:: DATASET CONTENT ::

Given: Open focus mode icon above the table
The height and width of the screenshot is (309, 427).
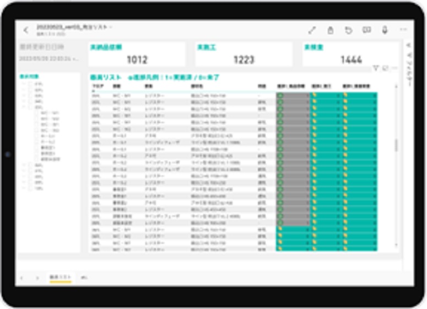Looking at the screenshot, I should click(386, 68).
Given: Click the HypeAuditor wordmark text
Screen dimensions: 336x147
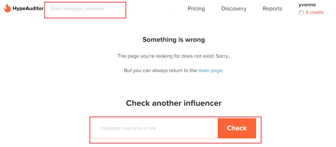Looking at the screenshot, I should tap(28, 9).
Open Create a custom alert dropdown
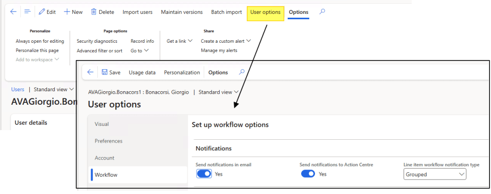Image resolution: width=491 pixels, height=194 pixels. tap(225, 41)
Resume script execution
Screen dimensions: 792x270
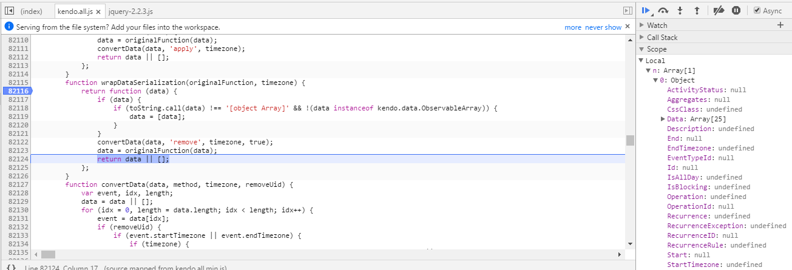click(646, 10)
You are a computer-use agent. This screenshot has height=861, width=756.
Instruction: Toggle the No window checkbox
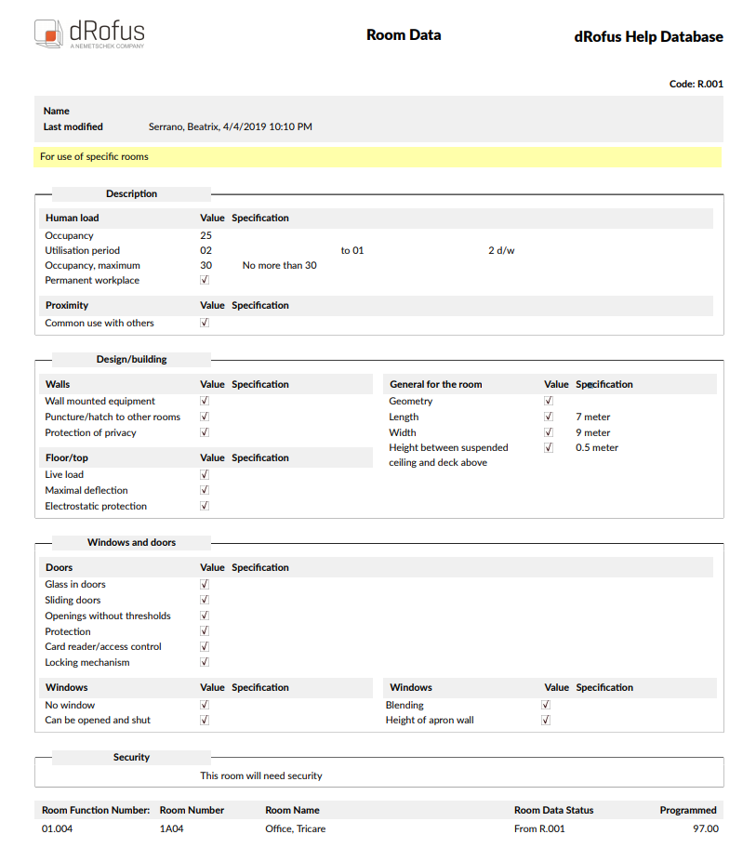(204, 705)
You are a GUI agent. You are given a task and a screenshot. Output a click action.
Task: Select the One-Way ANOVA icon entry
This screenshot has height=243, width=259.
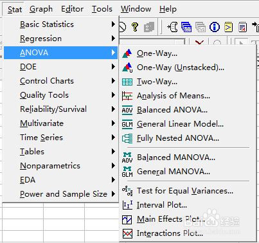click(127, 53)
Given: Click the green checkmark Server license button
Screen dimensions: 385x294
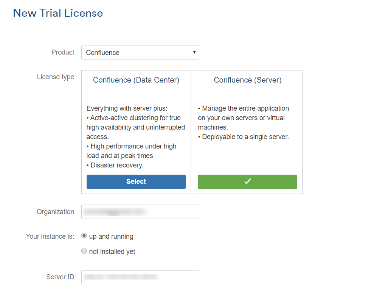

:: YOUR GOAL ::
From the records above, count the lines in which the string "icon" is found, and answer with the number alone.

:: ANSWER ::
2